Task objective: Rewrite the listing below with "checkmark" changed to "checkbox" and every other word left as it is. Omit the pictures from your answer.

--- START OF Dataset excerpts ---

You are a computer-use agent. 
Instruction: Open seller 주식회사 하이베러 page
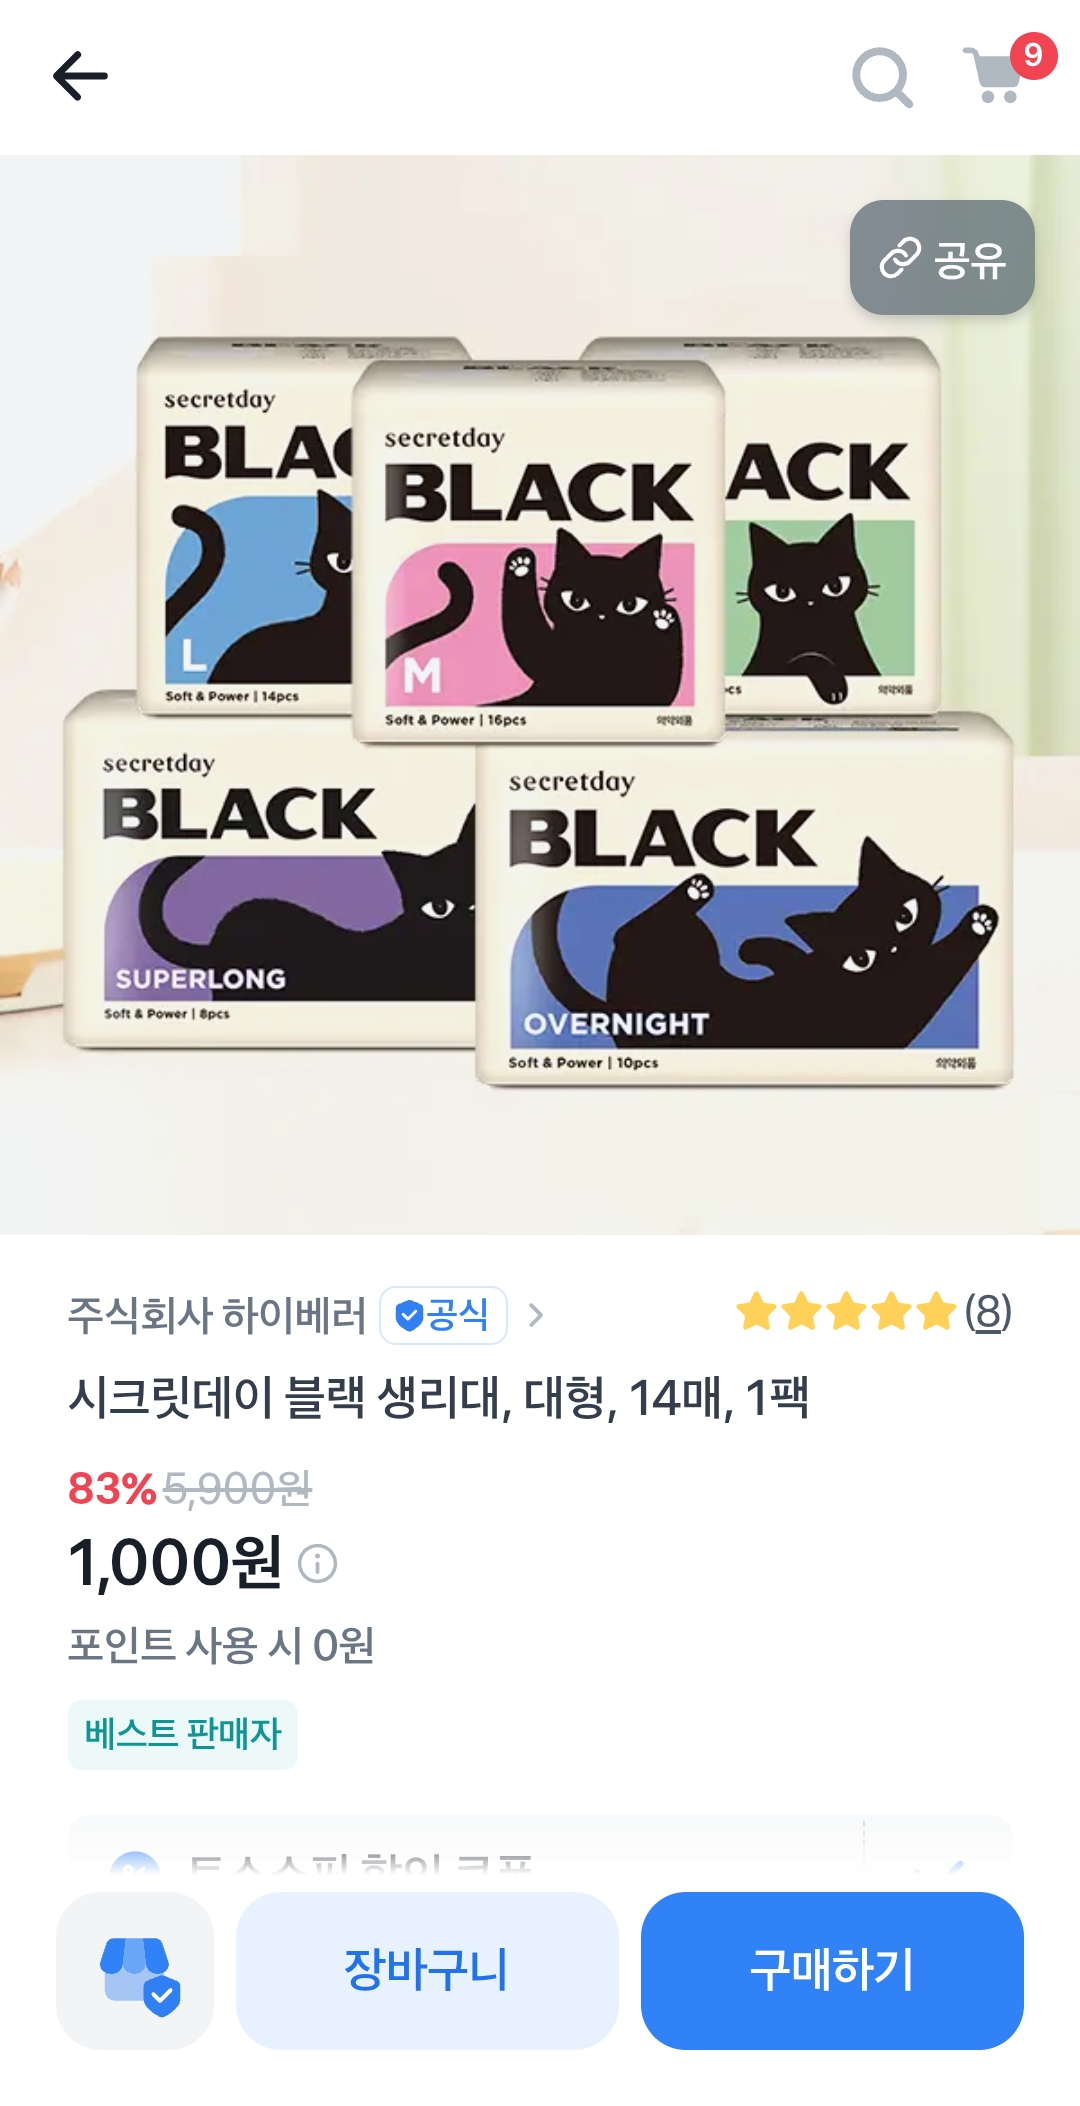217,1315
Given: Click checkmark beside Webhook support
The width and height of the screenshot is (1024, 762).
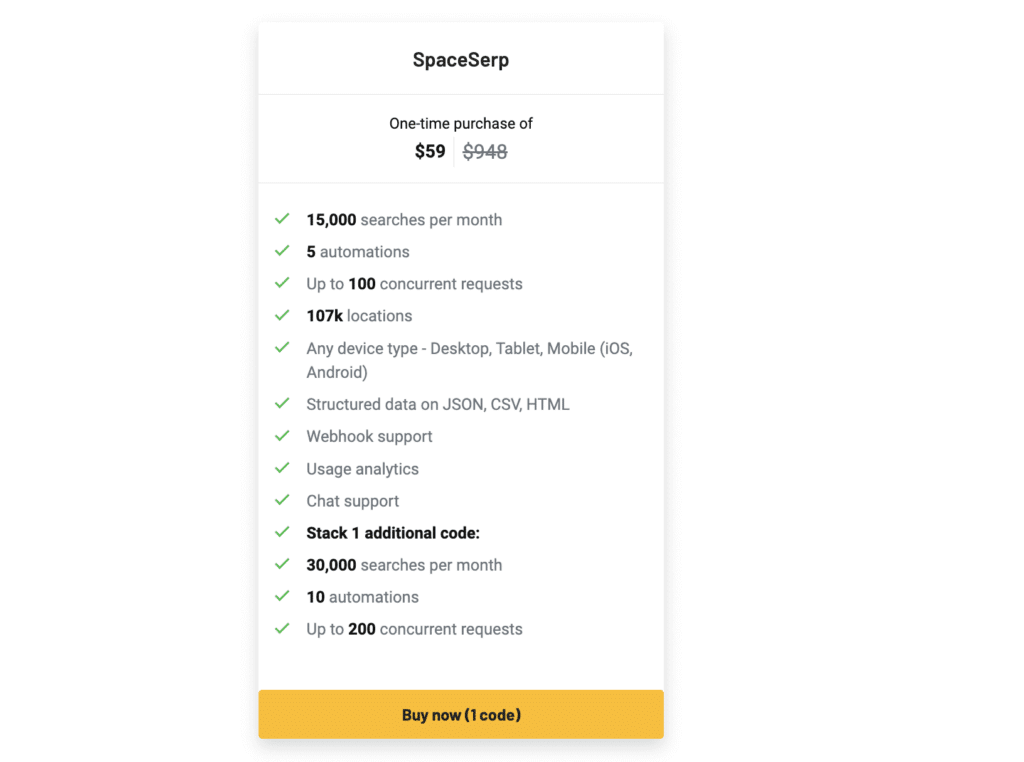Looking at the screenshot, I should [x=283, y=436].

--- END OF Dataset excerpts ---

Solved exercise:
You are a computer-use agent. 
Instruction: Open seller 주식회사 하이베러 page
217,1315
Given: Click checkbox beside Webhook support
The width and height of the screenshot is (1024, 762).
Looking at the screenshot, I should [x=283, y=436].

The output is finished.